Using project: dev-tradyon-data


## Remove newly added products
Deletes rows in `tradyon.product_master` whose `product_id` values come from `output/auto_run/product_schema_master.csv`.

In [4]:
from google.cloud import bigquery
import csv

client = bigquery.Client()

csv_path = '/home/parshav-potato/Work/tradyon/generic_pipeline/output/auto_run/product_schema_master.csv'

product_ids = []
with open(csv_path, newline='', encoding='utf-8') as f:
    reader = csv.DictReader(f)
    for row in reader:
        pid = (row.get('product_id') or '').strip()
        if pid:
            product_ids.append(pid)

if not product_ids:
    raise ValueError('No product_ids found in CSV; aborting delete.')

unique_ids = sorted(set(product_ids))

▸ **Entries for locating words and elements**:

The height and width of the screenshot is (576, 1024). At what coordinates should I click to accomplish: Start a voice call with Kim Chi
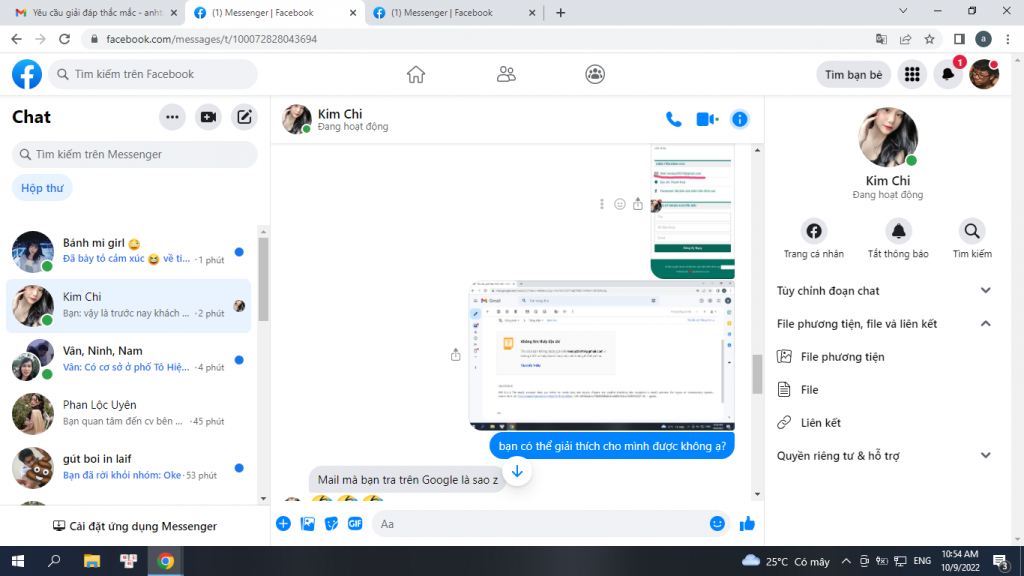674,119
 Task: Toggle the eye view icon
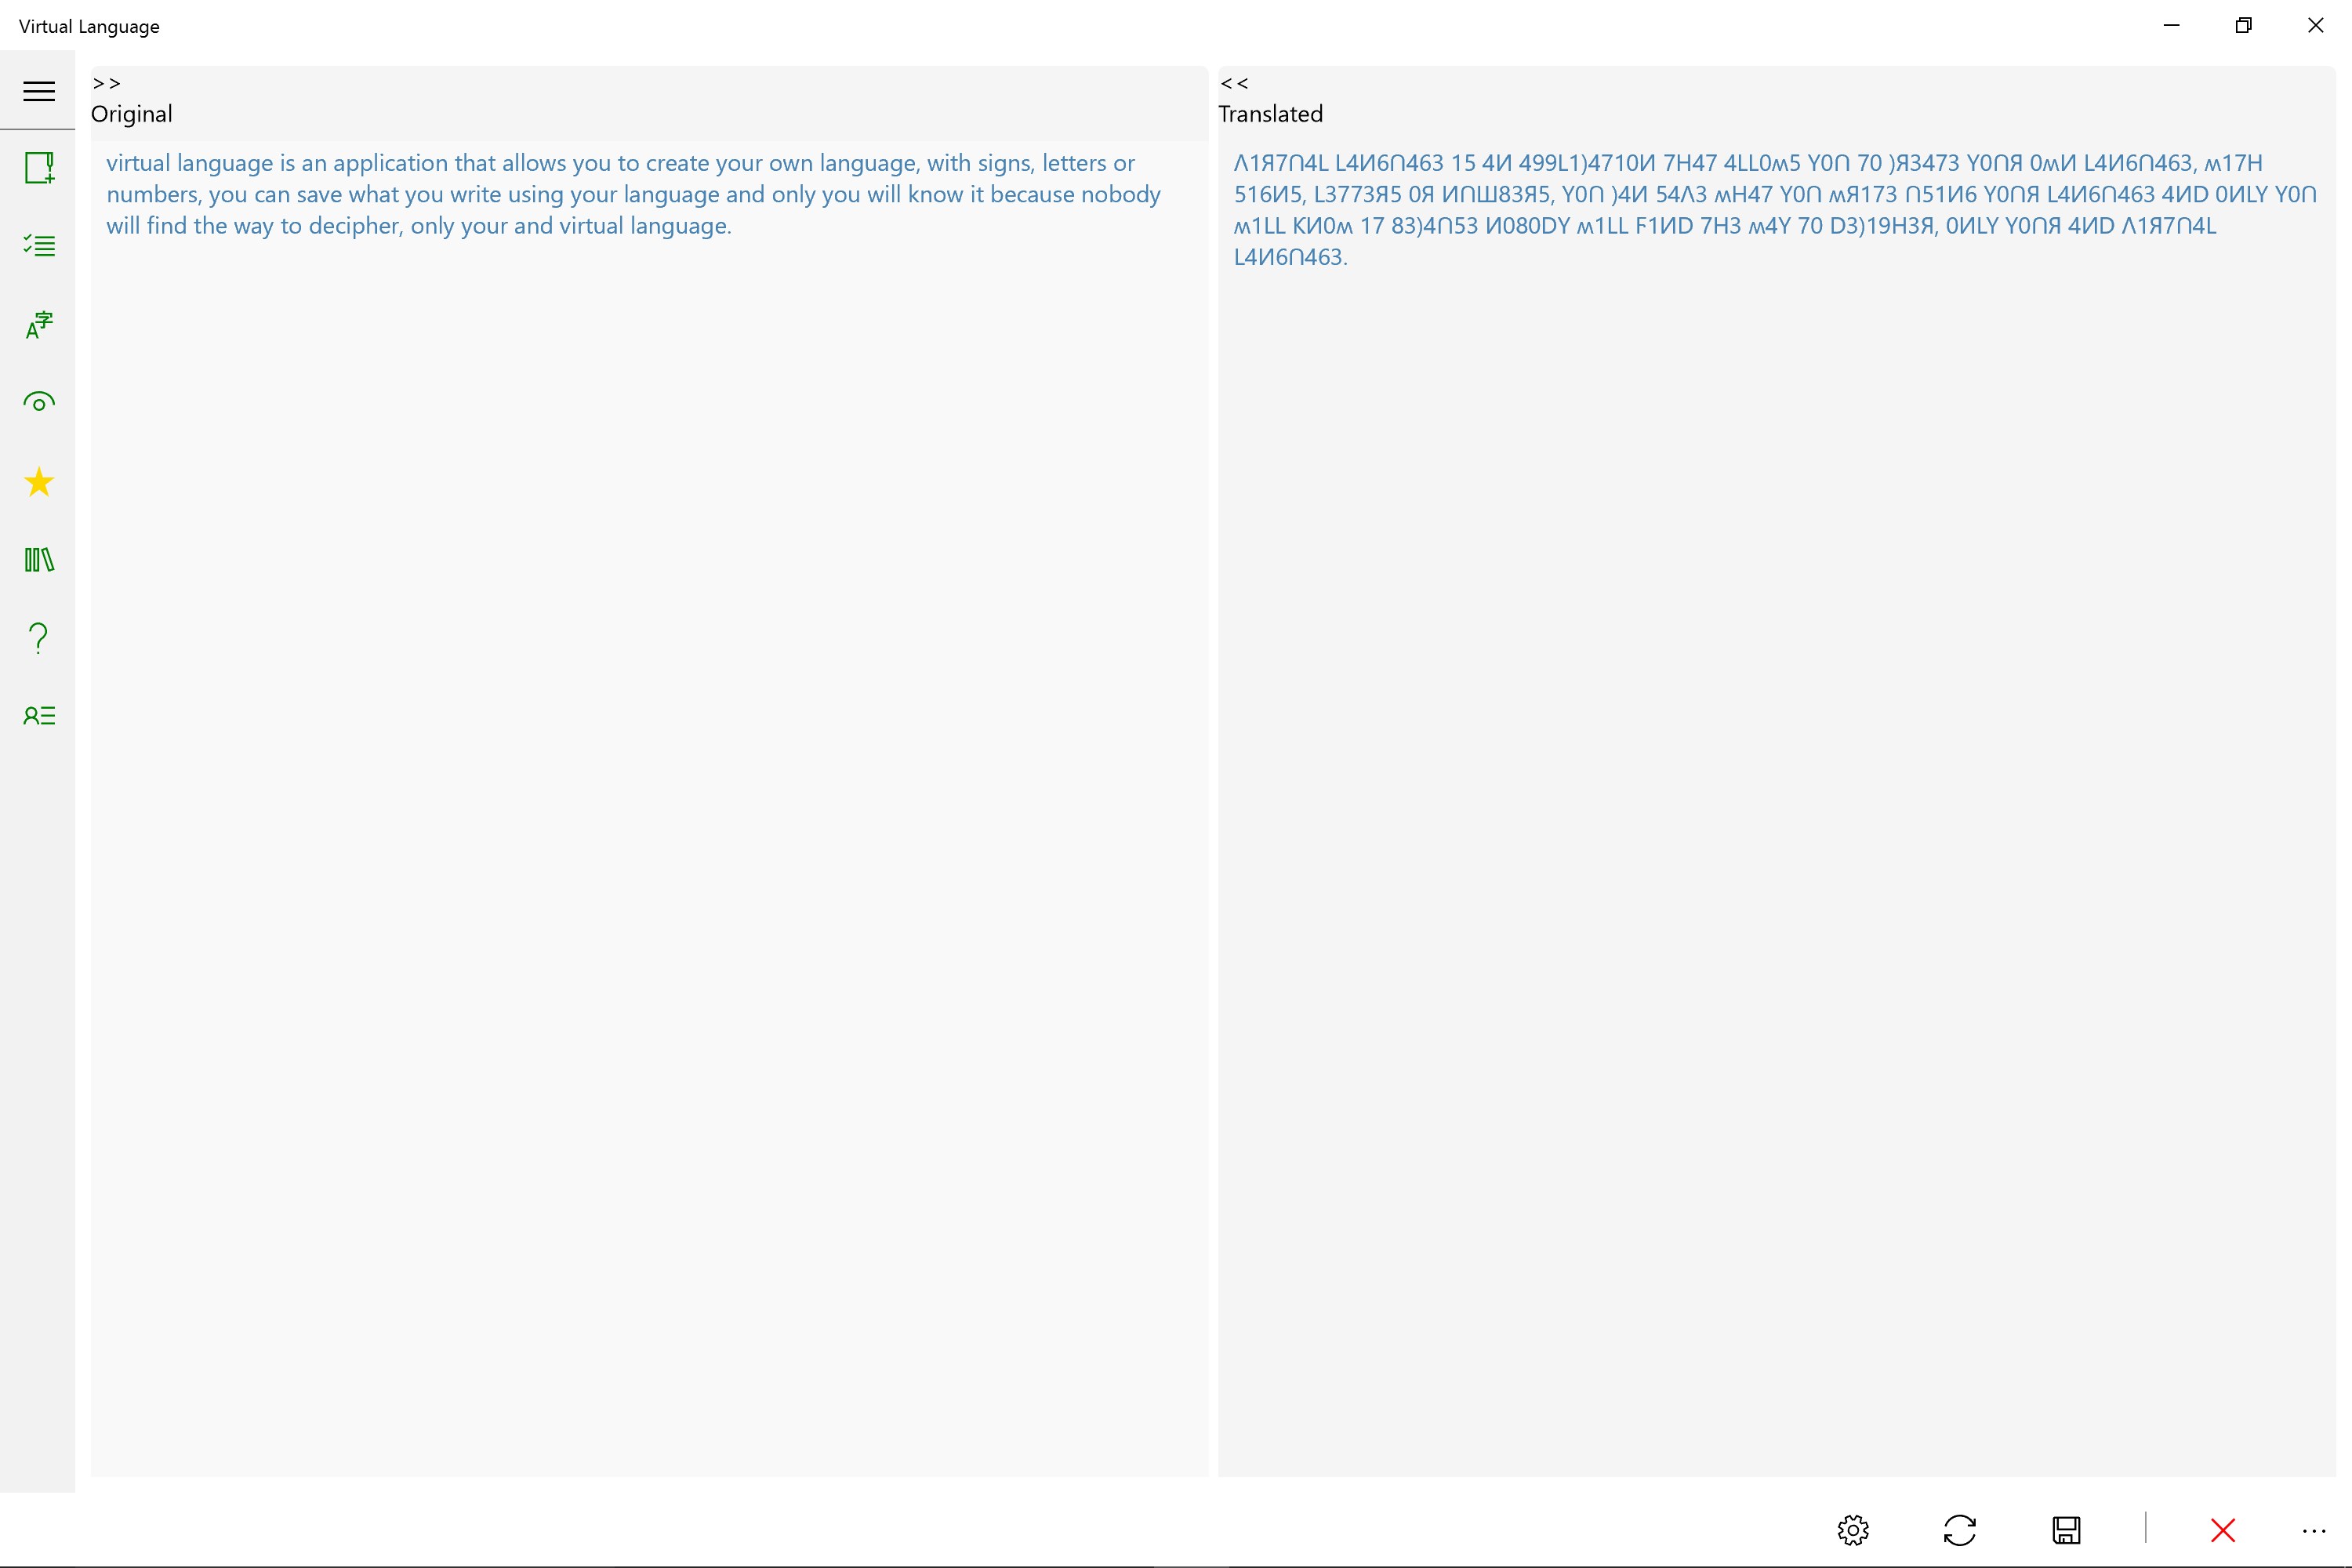point(39,402)
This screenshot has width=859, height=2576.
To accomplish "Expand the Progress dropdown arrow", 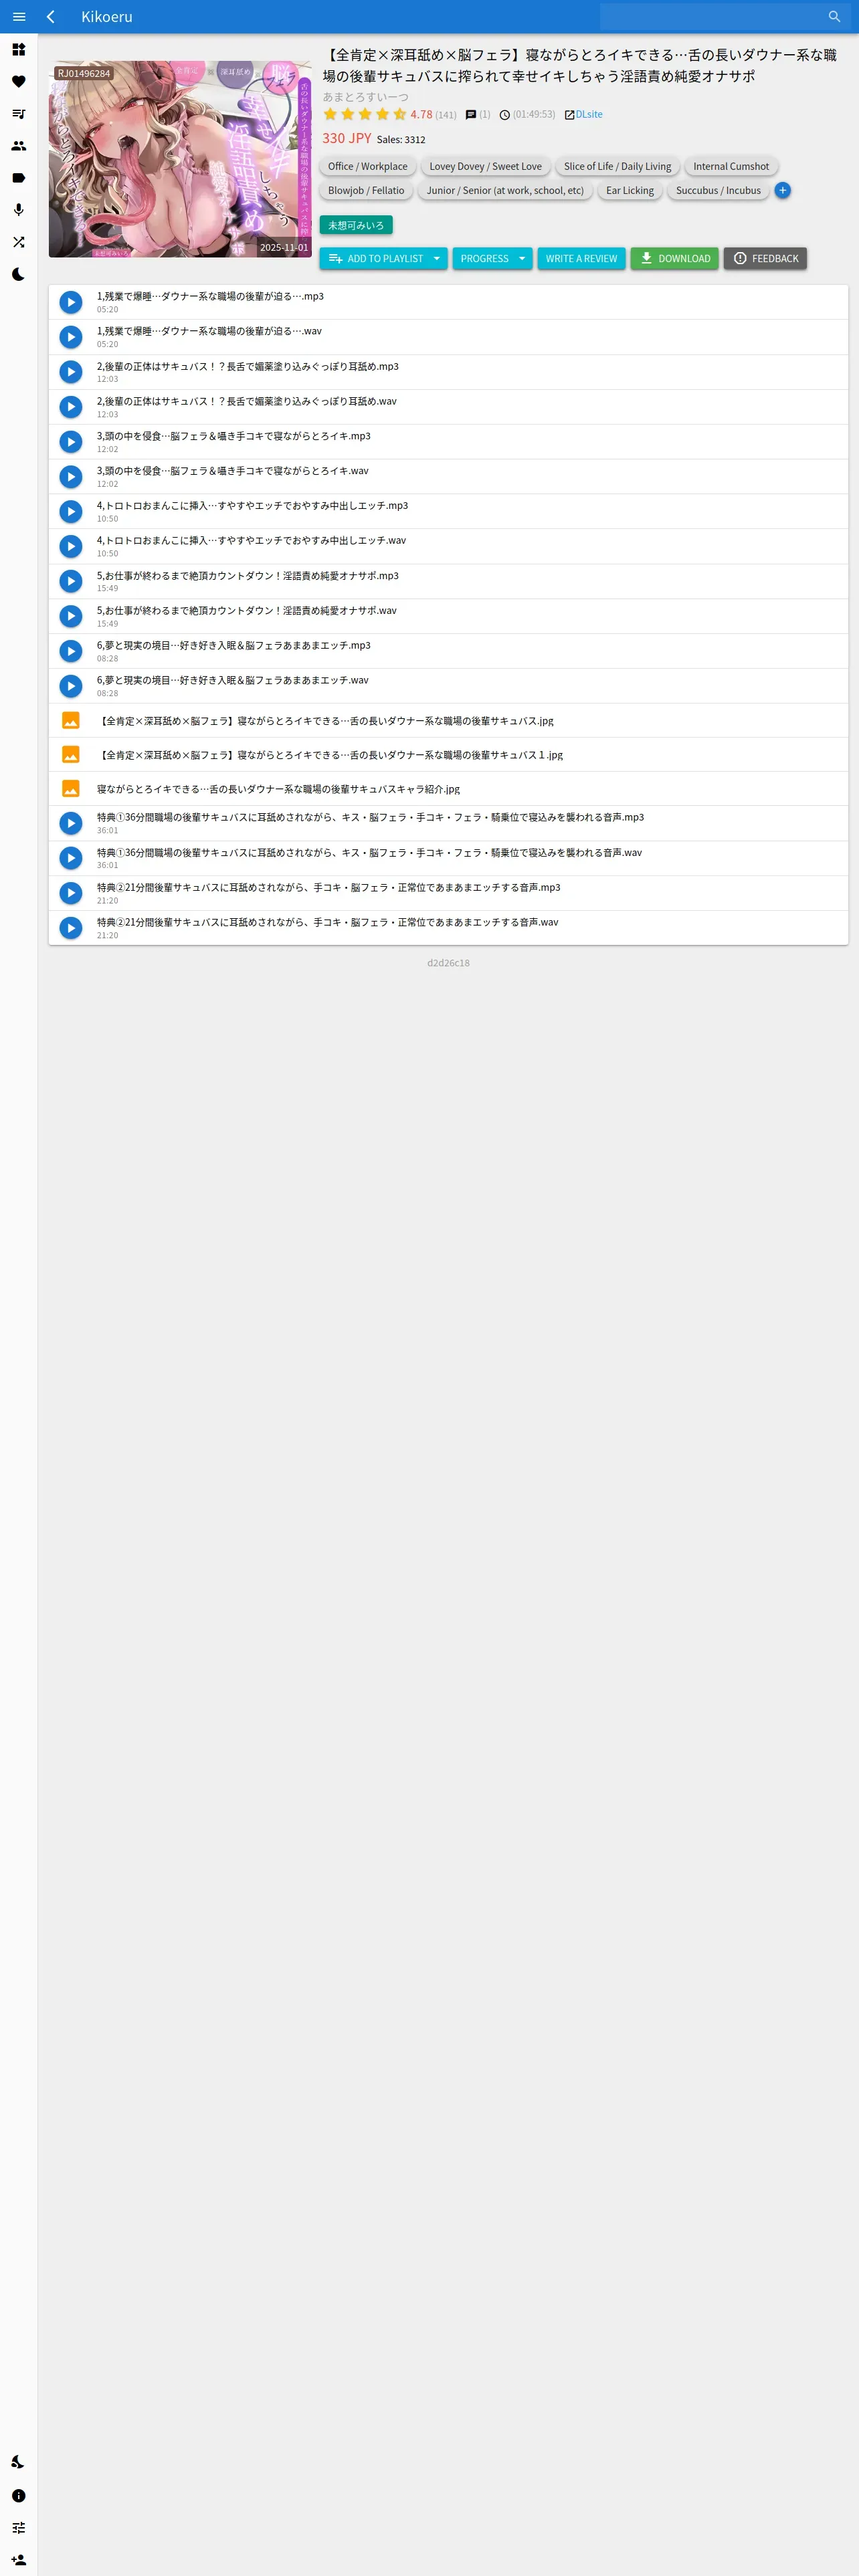I will tap(522, 259).
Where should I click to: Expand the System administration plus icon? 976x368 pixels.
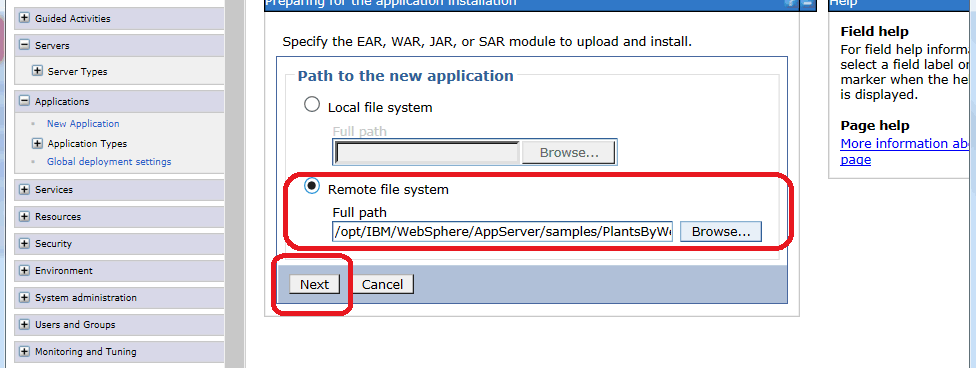coord(25,298)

▸ **WRITTEN TASKS**:
A) In the product-deletion notebook, why does the code raise a ValueError when the product_ids list is empty? Answer in one to three sentences.
B) Resume the product-deletion notebook after its last line.

▸ **FINAL ANSWERS**:
A) When the CSV yields no product_id values, the code raises a ValueError so that the delete is aborted. The error message states this: "No product_ids found in CSV; aborting delete."

B)
query = '''
DELETE FROM `dev-tradyon-data.tradyon.product_master`
WHERE product_id IN UNNEST(@product_ids)
'''

job_config = bigquery.QueryJobConfig(
    query_parameters=[bigquery.ArrayQueryParameter('product_ids', 'STRING', unique_ids)]
)

result = client.query(query, job_config=job_config)
result.result()

print(f'Deleted rows for {len(unique_ids)} product_ids from product_master')


FileNotFoundError: [Errno 2] No such file or directory: '/home/parshav-potato/Work/tradyon/generic_pipeline/output/auto_run/product_schema_master.csv'

## Delete shipment taxonomy rows
Deletes rows in `tradyon.shipment_master_taxonomy` whose `shipment_id` values appear in `output/auto_run/shipment_id_to_attr.csv`. Duplicate IDs in the CSV are deduplicated before deletion.

In [6]:
from google.cloud import bigquery
import csv

client = bigquery.Client()

csv_path = '/home/parshav-potato/Work/tradyon/generic_pipeline/sample_onion.csv'

shipment_ids = []
with open(csv_path, newline='', encoding='utf-8') as f:
    reader = csv.DictReader(f)
    for row in reader:
        sid = (row.get('shipment_id') or '').strip()
        if sid:
            shipment_ids.append(sid)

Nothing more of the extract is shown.